Fruit flies.

Newsgroups: alt.folklore.herbs
Subject: Re: Fruit fly
From: Liz Jones <lizjones+.pitt.edu>
Date: 11 Oct 1995 14:35:03 GMT

>What can I put in my kitchen to get rid of the fruit fly and his many friends.

Open the windows and scrub down your kitchen, chucking the moldy banana in the fruit bowl as you go? Works for me everytime. Two general preventatives= (1) Don't leave fruit or veggies lying out, and (2) try dosing your kitchen drain with some vinegar or baking soda. If after all of the above you still have'm, put a solid rubber drain cover over the kitchen drain-- if they can't get to the water, they have to go elsewhere.


From: camel.winternet.com (caMel)

>What can I put in my kitchen to get rid of the fruit fly and his many friends.

Fruit flies have a very short life cycle (usually less than a week - a
couple of days?). I've only gotten them in my kitchen when I've found a source where they've been breeding. Check under your counters, behind stoves, your refrigerator, etc, to see if some kind of fruit or vegatable hasn't fallen down behind something. They have, on occasion even bred in the little bit of food that may be left over in a container of tin-cans that were waiting to go out to be recycled. If you remove their food supply (it is generally a moist source as they don't breed in dry foods), they will disappear all on their own within a matter of days or weeks. Check any vegatables that you have in open containers for storage (potatoes, onions, etc,) to make sure they are not breeding in there too. If that is the case, you might want to store the food in a refrigerator (makes them dormant) until the foods are used up and the flies are gone for a month or so. One time they found my onions (1 onion in the bin that "went bad"), so I stored the rest in the fridge to interrupt their life-cycles.

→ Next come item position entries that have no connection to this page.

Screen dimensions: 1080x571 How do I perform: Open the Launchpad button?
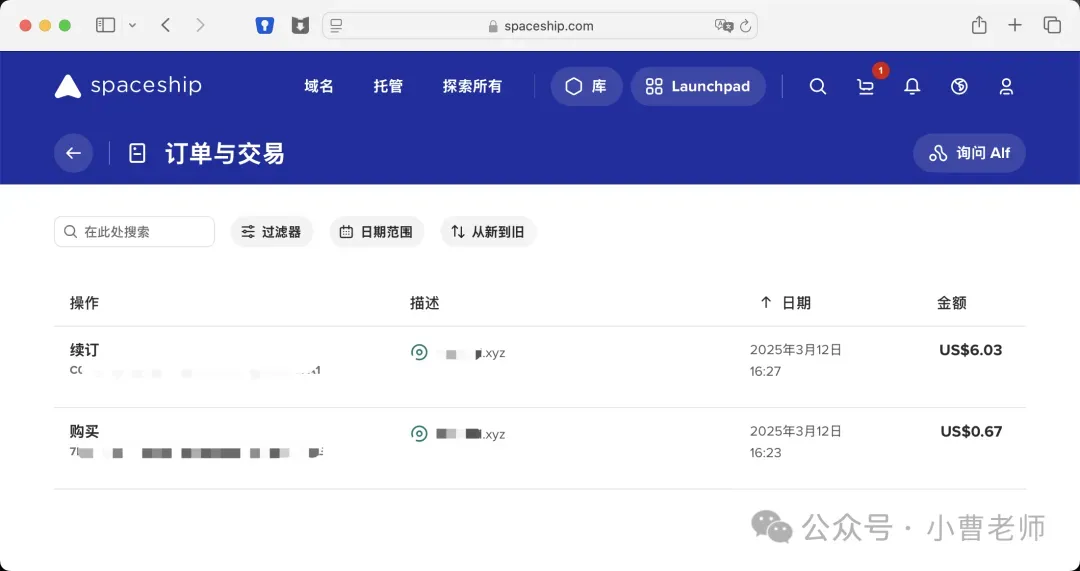point(698,87)
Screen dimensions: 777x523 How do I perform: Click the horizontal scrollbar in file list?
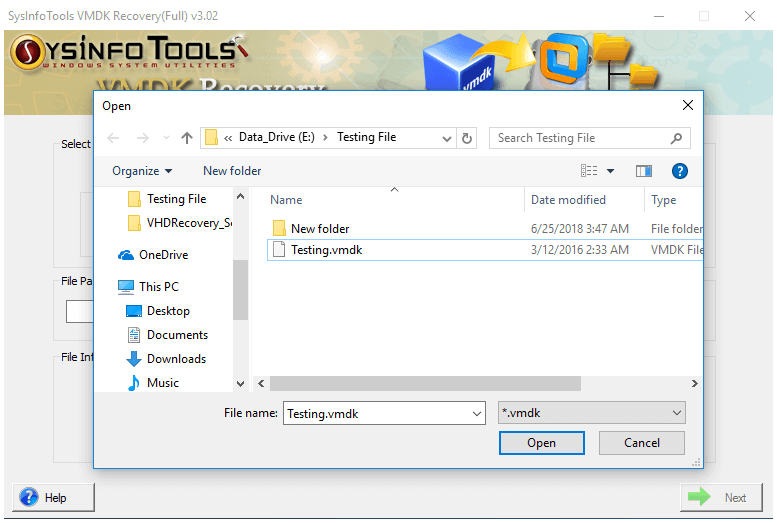coord(425,383)
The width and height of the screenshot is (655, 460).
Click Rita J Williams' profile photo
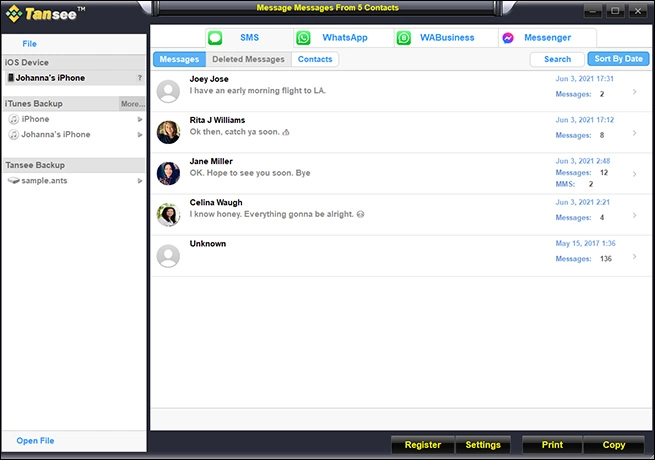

They are more than welcome to breed by the compost heap outside, but NOT in my house.


From: callie.writepage.com (Callie)

>What can I put in my kitchen to get rid of the fruit fly and his many friends.

Uh ... less fruit?

1. get rid of ALL the current fruit!
2. thoroughly wash all containers in hot soapy water
3. wait a couple weeks for all the adults to die off (or set off a smoke bomb of the insecticidal type)
4. keep all new fruit covered, and don't mix incoming purchases with older fruit ... the flies come in with a purchase, and can spread to other fruit. "covered" can be with a fine cheesecloth or in a paper bag stapled shut with at least a double fold to keep them out.


From: debs.nyquist.bellcore.com (Deborah Rappaport)

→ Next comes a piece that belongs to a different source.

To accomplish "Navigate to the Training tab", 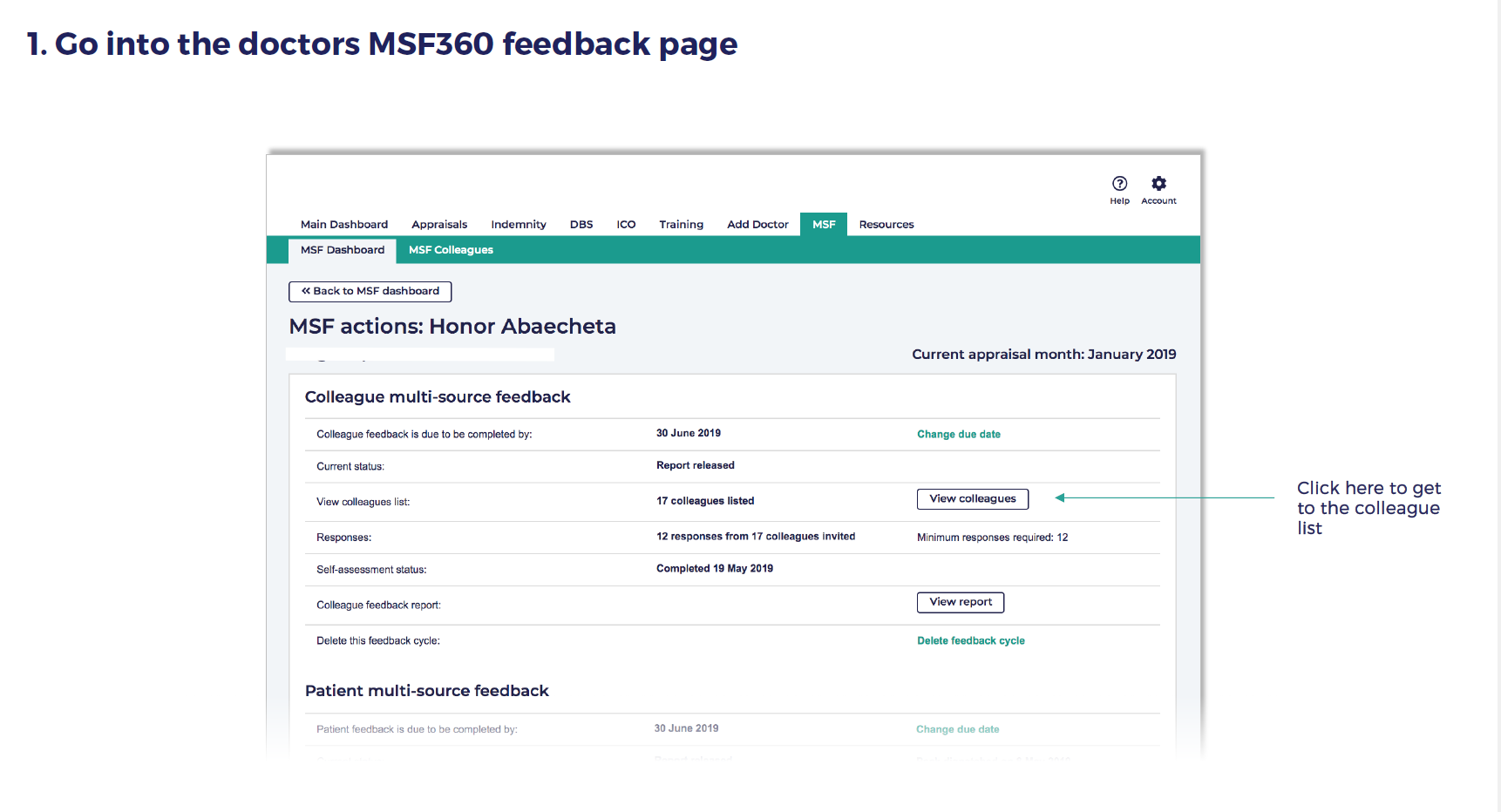I will click(x=681, y=225).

The best way I know of to get rid of the fruit fly is to take a bottle - put some juice in the botton - ½ inch or so - take a piece of paper and make a cone out of it with the end only large enough for the fruit fly to fit through - place the cone in the bottle so the end does not touch the juice. Leave this in the area of the flies. In the morning the jar will be full of the flies.
Repeat this until all the flies are gone.


From: hamilton.umbc.edu (Diana Hamilton)

>The best way I know of to get rid of the fruit fly is to take a bottle

This will work even better if you add a couple of drops of dishwashing detergent to the juice. This decreases the surface tension of the liquid, so the flies that land on it will sink and drown.

Also, cider vinegar, and supposedly wine or beer, will also work in place of juice.